[Rows of pointing data]
* START *

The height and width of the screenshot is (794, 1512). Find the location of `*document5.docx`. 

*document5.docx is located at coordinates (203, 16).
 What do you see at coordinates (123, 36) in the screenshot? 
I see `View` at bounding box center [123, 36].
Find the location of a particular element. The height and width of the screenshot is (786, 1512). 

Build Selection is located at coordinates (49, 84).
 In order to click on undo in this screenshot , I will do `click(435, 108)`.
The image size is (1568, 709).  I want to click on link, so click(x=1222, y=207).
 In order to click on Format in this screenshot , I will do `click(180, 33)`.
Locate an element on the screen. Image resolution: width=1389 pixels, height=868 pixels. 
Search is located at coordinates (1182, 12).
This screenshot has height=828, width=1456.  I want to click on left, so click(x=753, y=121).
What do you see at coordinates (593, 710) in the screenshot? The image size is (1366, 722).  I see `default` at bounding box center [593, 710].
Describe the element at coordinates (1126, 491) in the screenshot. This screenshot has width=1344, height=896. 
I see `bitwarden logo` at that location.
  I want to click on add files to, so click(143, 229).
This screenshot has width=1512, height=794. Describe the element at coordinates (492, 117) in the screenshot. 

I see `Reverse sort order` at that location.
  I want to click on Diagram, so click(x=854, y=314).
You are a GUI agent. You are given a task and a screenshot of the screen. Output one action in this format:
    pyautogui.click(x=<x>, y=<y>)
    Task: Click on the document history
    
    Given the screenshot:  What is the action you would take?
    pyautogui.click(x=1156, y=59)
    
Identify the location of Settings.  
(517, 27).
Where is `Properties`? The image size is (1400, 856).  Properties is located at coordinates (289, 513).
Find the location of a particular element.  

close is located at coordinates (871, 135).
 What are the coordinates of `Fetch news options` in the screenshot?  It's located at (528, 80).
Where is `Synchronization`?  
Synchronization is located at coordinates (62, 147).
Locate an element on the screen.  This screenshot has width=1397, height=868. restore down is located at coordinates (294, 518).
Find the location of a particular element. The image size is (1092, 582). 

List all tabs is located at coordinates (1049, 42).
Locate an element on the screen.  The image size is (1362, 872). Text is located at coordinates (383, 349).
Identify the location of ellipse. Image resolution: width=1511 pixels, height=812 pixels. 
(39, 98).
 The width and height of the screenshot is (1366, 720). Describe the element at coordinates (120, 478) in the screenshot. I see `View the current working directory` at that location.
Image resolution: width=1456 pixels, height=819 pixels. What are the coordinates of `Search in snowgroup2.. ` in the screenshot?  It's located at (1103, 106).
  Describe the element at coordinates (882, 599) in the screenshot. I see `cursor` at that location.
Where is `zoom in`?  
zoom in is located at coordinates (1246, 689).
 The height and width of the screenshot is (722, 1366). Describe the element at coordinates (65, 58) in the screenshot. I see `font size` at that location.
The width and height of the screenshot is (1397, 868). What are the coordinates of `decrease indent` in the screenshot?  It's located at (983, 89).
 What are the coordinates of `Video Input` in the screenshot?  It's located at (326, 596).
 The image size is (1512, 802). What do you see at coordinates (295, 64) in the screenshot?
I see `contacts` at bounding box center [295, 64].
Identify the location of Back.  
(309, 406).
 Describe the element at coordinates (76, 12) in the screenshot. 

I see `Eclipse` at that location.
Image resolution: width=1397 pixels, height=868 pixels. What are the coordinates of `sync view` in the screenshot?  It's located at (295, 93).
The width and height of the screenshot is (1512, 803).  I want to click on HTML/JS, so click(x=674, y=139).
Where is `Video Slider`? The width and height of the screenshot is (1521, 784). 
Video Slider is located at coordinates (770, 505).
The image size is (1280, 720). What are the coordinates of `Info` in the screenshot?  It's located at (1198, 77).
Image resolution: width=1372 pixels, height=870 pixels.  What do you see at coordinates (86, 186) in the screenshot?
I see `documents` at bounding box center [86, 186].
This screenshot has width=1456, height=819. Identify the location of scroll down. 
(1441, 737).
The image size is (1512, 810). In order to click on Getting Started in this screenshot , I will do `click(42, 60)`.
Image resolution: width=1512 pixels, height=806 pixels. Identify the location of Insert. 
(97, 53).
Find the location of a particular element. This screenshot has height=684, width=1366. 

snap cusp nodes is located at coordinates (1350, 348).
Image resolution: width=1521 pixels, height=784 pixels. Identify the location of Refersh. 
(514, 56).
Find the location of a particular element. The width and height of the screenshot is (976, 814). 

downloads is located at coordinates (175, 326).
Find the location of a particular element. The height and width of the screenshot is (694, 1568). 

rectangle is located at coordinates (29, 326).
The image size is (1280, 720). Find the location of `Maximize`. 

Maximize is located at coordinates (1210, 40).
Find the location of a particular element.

* END *

Recast the items above as a Markdown table with the columns "No." and "Line", from the line with "Describe the element at coordinates (76, 12)" to the line with "Image resolution: width=1397", both included. Give each non-blank line its own numbered row and leave out the blank lines.

— WRITTEN SOLUTION —
| No. | Line |
|---|---|
| 1 |  Describe the element at coordinates (76, 12) in the screenshot.  |
| 2 | I see `Eclipse` at that location. |
| 3 | Image resolution: width=1397 pixels, height=868 pixels. What are the coordinates of `sync view` in the screenshot?  It's located at (295, 93). |